- [CONSIGNE 1] Reprenez mot pour mot le passage du texte sur les lieux de culture qui commence par les mots contenant "Deux perspectives se" et se termine par "dans le pays.".

- [TEXTE CITÉ]

En ces temps de pandémie, les lieux de culture sont fermés. À la fois lieux de vie, lieux de rencontre, lieux de formation de nos imaginaires, lieux d’élaboration de nos rêves, de partage de nos désirs et de transformation de nos représentations, ces lieux jouent un rôle essentiel dans la vie sociale et la vie morale de nos concitoyens. Les fermer porte une atteinte inédite aux droits culturels d’une société toute entière. Voilà donc une situation exceptionnelle et qui ne doit durer que le plus court moment possible.

Deux perspectives se dessinent : soit l’interdit que les contraintes sanitaires font peser sur la vie publique autorise les collectivités à se soulager de leur difficulté à faire politique en matière de démocratie culturelle, et dès lors elles s’autorisent, sous couvert de crise économique et de restrictions budgétaires, à abandonner les lieux et les initiatives citoyennes qui s’en préoccupent ; soit nous nous emparons collectivement de cette situation exceptionnelle qui aggrave les inégalités de traitement entre les acteurs du secteur culturel, rendant visible les contradictions internes des politiques publiques qui les produisent, et nous saisissons de l’occasion pour réinventer nos pratiques politiques, sociales et culturelles, à la hauteur de l’appétit de justice et de démocratie dont témoigne le mouvement récent d’occupation des théâtres qui se répand dans le pays.

[Entrées d'une collection]
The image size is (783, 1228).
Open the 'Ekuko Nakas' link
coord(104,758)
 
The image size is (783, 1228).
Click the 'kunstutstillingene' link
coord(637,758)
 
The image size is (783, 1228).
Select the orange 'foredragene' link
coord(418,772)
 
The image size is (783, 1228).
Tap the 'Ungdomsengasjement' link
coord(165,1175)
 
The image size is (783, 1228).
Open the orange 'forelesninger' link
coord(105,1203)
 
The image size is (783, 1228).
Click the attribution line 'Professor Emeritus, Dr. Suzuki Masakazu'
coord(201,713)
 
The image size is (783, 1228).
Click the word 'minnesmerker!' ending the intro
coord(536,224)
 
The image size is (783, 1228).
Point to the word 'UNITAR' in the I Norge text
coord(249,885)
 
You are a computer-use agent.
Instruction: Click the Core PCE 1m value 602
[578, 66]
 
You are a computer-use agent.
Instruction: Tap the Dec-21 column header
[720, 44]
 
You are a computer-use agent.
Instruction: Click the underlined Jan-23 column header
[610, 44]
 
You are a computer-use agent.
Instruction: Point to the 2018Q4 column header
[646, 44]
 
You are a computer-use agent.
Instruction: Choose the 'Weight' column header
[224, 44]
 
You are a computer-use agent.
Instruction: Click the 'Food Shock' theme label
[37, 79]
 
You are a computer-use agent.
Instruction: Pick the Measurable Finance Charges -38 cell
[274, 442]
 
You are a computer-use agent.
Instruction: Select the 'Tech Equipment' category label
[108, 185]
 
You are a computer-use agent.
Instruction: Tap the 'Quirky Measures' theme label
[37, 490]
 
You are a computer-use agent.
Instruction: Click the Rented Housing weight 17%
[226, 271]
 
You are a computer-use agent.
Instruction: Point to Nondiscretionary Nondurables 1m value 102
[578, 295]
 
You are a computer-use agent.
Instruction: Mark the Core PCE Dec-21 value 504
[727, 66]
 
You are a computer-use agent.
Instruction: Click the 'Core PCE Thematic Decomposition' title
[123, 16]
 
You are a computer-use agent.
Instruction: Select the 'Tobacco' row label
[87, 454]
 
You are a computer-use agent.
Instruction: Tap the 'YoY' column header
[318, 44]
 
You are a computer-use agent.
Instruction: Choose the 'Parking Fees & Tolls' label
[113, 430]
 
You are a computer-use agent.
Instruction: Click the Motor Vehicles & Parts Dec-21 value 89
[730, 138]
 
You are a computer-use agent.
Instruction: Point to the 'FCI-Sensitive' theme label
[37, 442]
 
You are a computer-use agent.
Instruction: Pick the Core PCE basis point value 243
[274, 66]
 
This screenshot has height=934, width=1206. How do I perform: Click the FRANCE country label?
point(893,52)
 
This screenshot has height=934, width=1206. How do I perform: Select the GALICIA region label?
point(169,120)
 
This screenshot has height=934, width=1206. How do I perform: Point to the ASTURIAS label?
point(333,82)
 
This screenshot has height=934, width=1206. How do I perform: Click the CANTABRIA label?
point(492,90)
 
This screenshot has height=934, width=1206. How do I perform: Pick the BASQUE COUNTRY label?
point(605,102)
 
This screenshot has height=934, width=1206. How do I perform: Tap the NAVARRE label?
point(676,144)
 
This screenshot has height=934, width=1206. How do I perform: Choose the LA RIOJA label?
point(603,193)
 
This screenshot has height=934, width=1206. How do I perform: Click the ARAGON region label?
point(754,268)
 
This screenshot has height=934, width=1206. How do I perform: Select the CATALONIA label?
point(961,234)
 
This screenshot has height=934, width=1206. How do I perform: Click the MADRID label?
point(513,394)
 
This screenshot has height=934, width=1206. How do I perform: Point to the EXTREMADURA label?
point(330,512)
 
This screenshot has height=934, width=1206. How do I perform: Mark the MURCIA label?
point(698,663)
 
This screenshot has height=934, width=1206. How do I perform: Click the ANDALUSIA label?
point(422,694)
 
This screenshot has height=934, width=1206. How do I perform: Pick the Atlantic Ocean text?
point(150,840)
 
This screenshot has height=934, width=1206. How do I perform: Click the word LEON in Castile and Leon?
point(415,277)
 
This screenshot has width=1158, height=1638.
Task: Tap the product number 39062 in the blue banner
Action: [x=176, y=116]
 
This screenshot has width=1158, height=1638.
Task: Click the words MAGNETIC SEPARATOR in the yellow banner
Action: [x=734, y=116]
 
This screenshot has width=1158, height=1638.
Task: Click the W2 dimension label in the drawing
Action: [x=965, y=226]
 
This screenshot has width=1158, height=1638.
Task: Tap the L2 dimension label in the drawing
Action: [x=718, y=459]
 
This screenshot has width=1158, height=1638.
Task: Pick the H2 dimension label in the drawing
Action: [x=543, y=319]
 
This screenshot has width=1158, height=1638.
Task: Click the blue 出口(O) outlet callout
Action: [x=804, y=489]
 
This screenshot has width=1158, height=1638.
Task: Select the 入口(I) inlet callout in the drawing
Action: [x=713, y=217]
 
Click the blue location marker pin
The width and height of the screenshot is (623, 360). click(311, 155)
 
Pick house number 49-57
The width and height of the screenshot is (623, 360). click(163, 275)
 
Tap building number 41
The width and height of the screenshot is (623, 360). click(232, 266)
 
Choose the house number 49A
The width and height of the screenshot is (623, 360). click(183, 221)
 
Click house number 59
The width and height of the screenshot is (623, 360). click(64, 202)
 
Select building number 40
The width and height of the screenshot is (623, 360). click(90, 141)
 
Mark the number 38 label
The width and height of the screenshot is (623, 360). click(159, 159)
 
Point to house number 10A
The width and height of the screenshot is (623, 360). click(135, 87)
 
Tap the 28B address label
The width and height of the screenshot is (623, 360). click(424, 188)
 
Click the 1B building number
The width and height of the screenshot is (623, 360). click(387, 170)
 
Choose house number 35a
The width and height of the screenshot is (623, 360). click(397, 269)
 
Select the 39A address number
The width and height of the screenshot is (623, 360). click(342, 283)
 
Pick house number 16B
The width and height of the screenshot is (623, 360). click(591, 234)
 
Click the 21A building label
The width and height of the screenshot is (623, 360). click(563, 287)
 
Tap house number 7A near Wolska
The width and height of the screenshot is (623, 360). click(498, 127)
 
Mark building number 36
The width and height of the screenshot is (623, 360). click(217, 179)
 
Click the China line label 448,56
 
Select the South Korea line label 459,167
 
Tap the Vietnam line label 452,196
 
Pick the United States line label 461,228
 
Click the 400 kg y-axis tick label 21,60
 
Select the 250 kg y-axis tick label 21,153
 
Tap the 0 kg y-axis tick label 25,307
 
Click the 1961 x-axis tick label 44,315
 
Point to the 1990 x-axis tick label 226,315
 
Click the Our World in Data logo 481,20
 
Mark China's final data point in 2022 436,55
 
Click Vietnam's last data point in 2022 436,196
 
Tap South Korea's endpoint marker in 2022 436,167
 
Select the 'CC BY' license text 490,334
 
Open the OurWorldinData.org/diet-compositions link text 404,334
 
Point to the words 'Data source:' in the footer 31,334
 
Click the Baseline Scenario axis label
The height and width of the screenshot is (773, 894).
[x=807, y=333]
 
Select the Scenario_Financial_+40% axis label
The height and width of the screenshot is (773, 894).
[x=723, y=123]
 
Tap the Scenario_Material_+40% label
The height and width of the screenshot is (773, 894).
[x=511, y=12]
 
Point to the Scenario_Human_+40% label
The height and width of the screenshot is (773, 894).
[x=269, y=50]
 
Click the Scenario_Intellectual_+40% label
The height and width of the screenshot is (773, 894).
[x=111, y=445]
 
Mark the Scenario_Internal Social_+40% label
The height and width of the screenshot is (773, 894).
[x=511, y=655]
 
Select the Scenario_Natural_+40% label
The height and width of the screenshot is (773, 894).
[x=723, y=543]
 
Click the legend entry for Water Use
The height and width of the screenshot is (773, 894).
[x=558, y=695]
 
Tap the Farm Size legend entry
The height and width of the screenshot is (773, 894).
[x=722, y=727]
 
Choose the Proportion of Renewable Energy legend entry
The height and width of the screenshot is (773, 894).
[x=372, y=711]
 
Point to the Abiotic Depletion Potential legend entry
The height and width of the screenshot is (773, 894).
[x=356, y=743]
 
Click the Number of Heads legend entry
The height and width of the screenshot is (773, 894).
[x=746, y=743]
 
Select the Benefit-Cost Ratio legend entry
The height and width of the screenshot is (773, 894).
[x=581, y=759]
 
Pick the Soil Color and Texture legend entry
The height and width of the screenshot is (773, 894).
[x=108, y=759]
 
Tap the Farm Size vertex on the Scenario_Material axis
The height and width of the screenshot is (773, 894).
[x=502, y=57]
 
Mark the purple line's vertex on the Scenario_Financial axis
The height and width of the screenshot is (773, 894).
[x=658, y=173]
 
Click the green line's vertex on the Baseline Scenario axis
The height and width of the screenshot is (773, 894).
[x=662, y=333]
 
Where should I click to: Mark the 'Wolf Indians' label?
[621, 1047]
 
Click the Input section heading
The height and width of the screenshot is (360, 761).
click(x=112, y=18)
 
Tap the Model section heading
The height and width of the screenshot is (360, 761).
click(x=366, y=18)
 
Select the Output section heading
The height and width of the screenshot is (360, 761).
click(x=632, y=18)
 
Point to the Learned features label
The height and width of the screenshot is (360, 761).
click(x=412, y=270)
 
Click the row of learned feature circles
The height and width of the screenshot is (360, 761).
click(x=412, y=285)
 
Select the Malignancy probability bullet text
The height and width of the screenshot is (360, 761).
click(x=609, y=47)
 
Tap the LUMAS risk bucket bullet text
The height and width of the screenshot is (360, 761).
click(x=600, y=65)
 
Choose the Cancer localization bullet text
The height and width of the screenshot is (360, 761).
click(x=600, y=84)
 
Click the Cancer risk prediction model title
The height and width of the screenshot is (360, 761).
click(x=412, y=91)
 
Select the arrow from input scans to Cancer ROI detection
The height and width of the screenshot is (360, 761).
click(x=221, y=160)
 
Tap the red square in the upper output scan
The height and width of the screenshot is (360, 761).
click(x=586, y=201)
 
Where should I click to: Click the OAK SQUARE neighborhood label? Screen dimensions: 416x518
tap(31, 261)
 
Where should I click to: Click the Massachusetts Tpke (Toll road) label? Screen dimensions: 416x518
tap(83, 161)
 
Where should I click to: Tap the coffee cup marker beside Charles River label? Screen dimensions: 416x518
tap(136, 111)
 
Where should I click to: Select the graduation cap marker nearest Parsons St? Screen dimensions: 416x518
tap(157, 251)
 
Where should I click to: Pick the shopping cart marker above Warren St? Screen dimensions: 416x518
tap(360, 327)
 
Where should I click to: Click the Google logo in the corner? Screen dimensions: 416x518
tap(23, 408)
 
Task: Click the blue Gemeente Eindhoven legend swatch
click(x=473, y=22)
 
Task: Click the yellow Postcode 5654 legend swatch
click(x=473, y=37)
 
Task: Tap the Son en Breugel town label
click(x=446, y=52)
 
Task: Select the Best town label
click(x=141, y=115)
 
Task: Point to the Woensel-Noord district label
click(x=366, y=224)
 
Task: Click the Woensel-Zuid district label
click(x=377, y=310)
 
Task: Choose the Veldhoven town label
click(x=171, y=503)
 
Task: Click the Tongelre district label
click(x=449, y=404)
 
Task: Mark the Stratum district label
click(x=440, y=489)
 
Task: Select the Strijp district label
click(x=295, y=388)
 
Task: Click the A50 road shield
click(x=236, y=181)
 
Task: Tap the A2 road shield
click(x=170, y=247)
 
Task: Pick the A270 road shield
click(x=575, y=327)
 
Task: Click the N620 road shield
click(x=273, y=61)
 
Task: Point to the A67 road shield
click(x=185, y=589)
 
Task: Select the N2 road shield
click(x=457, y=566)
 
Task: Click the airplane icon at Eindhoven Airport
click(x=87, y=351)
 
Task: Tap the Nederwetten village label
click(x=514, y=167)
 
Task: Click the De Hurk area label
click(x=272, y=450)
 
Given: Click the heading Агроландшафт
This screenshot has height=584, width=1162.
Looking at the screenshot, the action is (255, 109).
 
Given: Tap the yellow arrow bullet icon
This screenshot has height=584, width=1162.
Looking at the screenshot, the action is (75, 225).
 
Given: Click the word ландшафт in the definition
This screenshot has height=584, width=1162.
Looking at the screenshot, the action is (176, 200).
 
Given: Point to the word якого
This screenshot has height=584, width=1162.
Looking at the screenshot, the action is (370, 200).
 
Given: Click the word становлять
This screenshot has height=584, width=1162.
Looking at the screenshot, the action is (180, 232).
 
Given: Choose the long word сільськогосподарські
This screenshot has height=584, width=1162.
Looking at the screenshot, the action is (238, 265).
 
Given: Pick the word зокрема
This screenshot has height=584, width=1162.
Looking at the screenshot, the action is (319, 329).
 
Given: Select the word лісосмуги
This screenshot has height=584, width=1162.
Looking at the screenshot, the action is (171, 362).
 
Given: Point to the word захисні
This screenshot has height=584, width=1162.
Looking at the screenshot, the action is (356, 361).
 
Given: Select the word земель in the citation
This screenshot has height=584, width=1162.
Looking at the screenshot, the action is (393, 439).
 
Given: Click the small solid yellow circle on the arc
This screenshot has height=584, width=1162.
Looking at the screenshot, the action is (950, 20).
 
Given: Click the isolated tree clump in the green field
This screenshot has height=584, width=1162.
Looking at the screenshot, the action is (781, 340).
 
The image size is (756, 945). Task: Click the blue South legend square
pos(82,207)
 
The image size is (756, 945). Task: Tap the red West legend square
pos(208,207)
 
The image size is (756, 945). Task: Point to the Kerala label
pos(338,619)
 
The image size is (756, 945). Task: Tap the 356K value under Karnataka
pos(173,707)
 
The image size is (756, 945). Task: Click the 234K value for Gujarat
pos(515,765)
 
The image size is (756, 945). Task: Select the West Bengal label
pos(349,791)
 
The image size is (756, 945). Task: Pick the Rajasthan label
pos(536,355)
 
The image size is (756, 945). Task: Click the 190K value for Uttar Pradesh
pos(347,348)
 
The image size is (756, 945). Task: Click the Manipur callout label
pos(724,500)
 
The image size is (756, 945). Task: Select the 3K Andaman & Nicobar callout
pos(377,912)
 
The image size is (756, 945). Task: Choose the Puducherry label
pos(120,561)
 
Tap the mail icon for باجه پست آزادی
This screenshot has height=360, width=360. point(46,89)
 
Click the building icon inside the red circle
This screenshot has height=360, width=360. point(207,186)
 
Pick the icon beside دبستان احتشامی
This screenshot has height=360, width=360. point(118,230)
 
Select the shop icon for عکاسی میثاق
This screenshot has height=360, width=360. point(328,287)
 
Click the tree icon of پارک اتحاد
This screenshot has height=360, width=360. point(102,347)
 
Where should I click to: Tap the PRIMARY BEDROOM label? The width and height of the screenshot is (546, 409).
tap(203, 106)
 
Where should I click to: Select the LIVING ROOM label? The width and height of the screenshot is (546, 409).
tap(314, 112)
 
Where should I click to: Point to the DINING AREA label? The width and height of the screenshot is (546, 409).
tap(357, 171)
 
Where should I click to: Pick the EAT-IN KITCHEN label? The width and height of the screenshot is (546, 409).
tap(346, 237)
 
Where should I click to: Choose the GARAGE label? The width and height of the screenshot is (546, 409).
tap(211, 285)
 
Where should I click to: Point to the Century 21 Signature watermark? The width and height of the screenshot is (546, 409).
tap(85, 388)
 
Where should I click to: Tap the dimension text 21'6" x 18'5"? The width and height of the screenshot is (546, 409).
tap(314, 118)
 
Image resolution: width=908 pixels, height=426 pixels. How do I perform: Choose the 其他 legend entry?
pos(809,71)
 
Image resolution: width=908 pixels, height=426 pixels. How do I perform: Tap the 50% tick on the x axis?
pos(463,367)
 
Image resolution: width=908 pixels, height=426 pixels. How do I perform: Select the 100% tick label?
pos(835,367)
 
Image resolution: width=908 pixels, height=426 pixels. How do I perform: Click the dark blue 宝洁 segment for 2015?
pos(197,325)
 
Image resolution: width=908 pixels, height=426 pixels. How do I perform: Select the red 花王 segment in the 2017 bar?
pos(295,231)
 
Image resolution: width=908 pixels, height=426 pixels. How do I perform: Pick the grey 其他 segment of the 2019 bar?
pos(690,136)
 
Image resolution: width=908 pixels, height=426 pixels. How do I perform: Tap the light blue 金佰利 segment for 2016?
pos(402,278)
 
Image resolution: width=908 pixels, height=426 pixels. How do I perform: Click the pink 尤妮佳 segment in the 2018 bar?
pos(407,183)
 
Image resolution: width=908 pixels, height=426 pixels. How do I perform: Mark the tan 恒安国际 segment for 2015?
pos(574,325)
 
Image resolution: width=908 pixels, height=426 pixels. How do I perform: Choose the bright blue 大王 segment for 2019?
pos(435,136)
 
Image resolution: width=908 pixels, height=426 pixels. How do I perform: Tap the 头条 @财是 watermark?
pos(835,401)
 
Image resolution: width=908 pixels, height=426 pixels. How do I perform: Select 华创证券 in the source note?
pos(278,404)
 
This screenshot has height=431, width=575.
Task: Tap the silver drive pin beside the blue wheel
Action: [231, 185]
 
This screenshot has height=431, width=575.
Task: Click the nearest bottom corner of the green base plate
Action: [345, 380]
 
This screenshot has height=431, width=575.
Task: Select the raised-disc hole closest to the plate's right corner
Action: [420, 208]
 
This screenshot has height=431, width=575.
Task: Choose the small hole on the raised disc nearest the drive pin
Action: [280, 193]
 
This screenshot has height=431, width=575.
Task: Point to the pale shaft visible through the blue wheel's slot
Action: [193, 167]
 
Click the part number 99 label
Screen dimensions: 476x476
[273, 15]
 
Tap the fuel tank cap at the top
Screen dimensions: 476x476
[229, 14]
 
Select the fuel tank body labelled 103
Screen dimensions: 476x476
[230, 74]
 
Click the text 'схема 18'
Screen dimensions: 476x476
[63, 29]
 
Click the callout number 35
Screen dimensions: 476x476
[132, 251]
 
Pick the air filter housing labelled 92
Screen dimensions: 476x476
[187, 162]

- [CONSIGNE 2] Transcrivez en liste JSON de chaînes, une chaîne par ligne et sans les lignes vides, le passage des entrées qui commence par la ligne contenant "Select the shop icon for عکاسی میثاق" et se termine par celle contenant "pos(197,325)", ces deux lignes comprises.

- [RÉSULTAT FINAL 1]
Deux perspectives se dessinent : soit l’interdit que les contraintes sanitaires font peser sur la vie publique autorise les collectivités à se soulager de leur difficulté à faire politique en matière de démocratie culturelle, et dès lors elles s’autorisent, sous couvert de crise économique et de restrictions budgétaires, à abandonner les lieux et les initiatives citoyennes qui s’en préoccupent ; soit nous nous emparons collectivement de cette situation exceptionnelle qui aggrave les inégalités de traitement entre les acteurs du secteur culturel, rendant visible les contradictions internes des politiques publiques qui les produisent, et nous saisissons de l’occasion pour réinventer nos pratiques politiques, sociales et culturelles, à la hauteur de l’appétit de justice et de démocratie dont témoigne le mouvement récent d’occupation des théâtres qui se répand dans le pays.

- [RÉSULTAT FINAL 2]
[
  "Select the shop icon for عکاسی میثاق",
  "This screenshot has height=360, width=360. point(328,287)",
  "Click the tree icon of پارک اتحاد",
  "This screenshot has height=360, width=360. point(102,347)",
  "Where should I click to: Tap the PRIMARY BEDROOM label? The width and height of the screenshot is (546, 409).",
  "tap(203, 106)",
  "Where should I click to: Select the LIVING ROOM label? The width and height of the screenshot is (546, 409).",
  "tap(314, 112)",
  "Where should I click to: Point to the DINING AREA label? The width and height of the screenshot is (546, 409).",
  "tap(357, 171)",
  "Where should I click to: Pick the EAT-IN KITCHEN label? The width and height of the screenshot is (546, 409).",
  "tap(346, 237)",
  "Where should I click to: Choose the GARAGE label? The width and height of the screenshot is (546, 409).",
  "tap(211, 285)",
  "Where should I click to: Point to the Century 21 Signature watermark? The width and height of the screenshot is (546, 409).",
  "tap(85, 388)",
  "Where should I click to: Tap the dimension text 21'6\" x 18'5\"? The width and height of the screenshot is (546, 409).",
  "tap(314, 118)",
  "Image resolution: width=908 pixels, height=426 pixels. How do I perform: Choose the 其他 legend entry?",
  "pos(809,71)",
  "Image resolution: width=908 pixels, height=426 pixels. How do I perform: Tap the 50% tick on the x axis?",
  "pos(463,367)",
  "Image resolution: width=908 pixels, height=426 pixels. How do I perform: Select the 100% tick label?",
  "pos(835,367)",
  "Image resolution: width=908 pixels, height=426 pixels. How do I perform: Click the dark blue 宝洁 segment for 2015?",
  "pos(197,325)"
]